WHAT IS NEEDED
Reproduce every line of the data below verbatim, omitting the pictures from your response.

DATA RECORDS
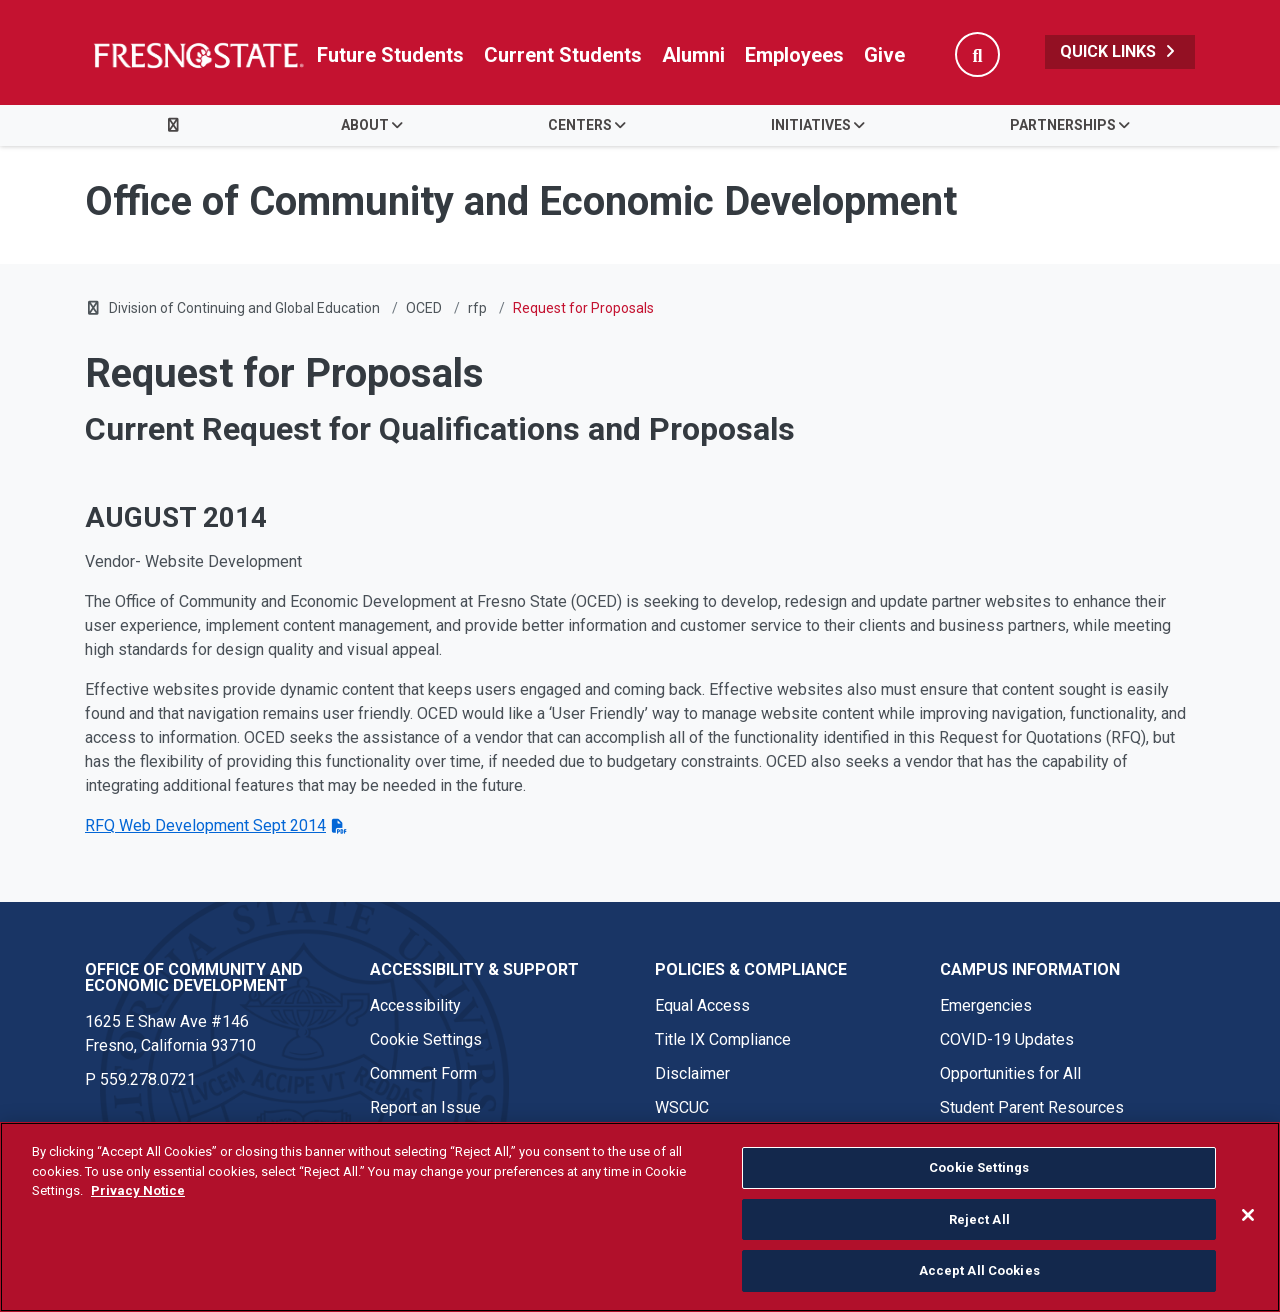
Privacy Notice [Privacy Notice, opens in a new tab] (138, 1190)
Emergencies (986, 1005)
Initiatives (811, 125)
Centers (580, 125)
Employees (794, 55)
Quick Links (1120, 51)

EXERCISE RESULT
Privacy Notice [Privacy Notice, opens in a new tab] (138, 1190)
Emergencies (986, 1005)
Initiatives (811, 125)
Centers (580, 125)
Employees (794, 55)
Quick Links (1120, 51)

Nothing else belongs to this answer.